SPAGHETTI WITH CAPERS, ANCHOVIES, TOMATOES AND BASIL




I may never go back to marinara again! This recipe is one I found and then tinkered with. I went much heavier on the capers…because I LOVE their earthy, pickled tang. I also added in a some herring I had…yum! It may look “interesting” but I know you’ll love it. It’s easy, quick and delicious!

My four-year old and 6-year old didn’t complain once about dinner. They sat and ate it quickly. They even knew about the fish and capers in the sauce!


Recipe

Spaghetti noodles – 1 ½ lbs
Canola oil – 2 T
Garlic cloves, peeled and chopped – 5
Pickled herring in oil, drained and finely chopped (from a tin)– 2 oz
Anchovies in oil, drained and finely chopped (from a tin) – 2 oz
Black olives, roughly chopped - 12 oz (two cans)
Capers, drained/rinsed – 5 or 6 T
Cherry tomatoes, sliced in half – 10 oz
Sea salt
Basil leaves, roughly torn – ½ C

Put 4 Tablespoons of sea salt in 6 quarts of water. Heat to boiling. When boiling, place noodles in, stir, then cook until al dente.

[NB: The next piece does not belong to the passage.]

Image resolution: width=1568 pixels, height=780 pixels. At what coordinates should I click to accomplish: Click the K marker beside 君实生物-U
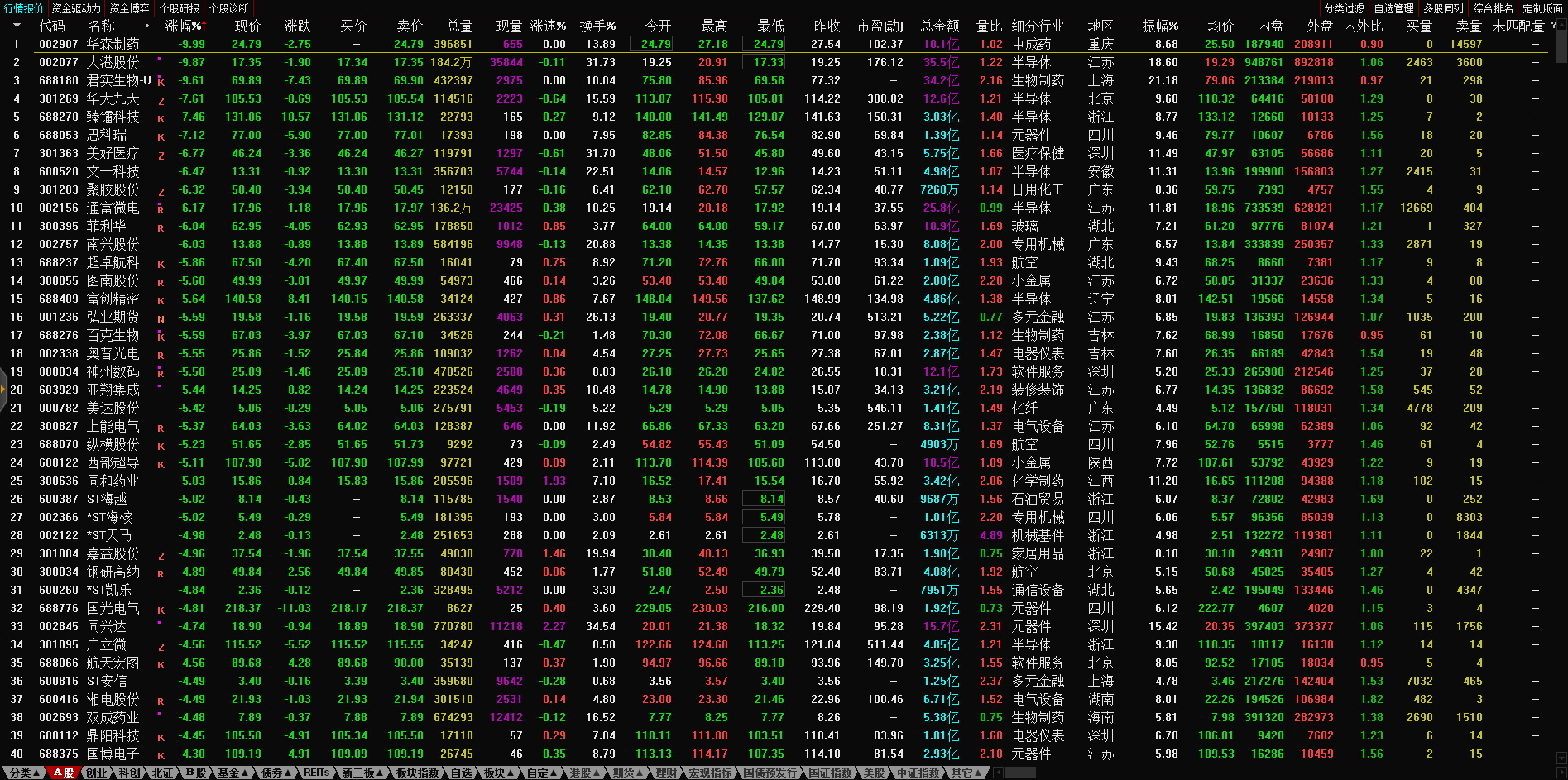[161, 82]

Heat the oil over medium heat in a large, tall frying pan. Add in garlic, herring and anchovies. Cook until aromatic, about 1-2 minutes. Add in olives, capers, tomatoes and stir over medium heat. Cook until tomatoes begin to collapse.

Drain pasta and toss in a large bowl with the sauce. Adjust seasoning as needed, though the salted water the pasta was cooked in, and the saltiness of the sauce ingredients should be sufficient.


ENJOY IN GOOD HEALTH!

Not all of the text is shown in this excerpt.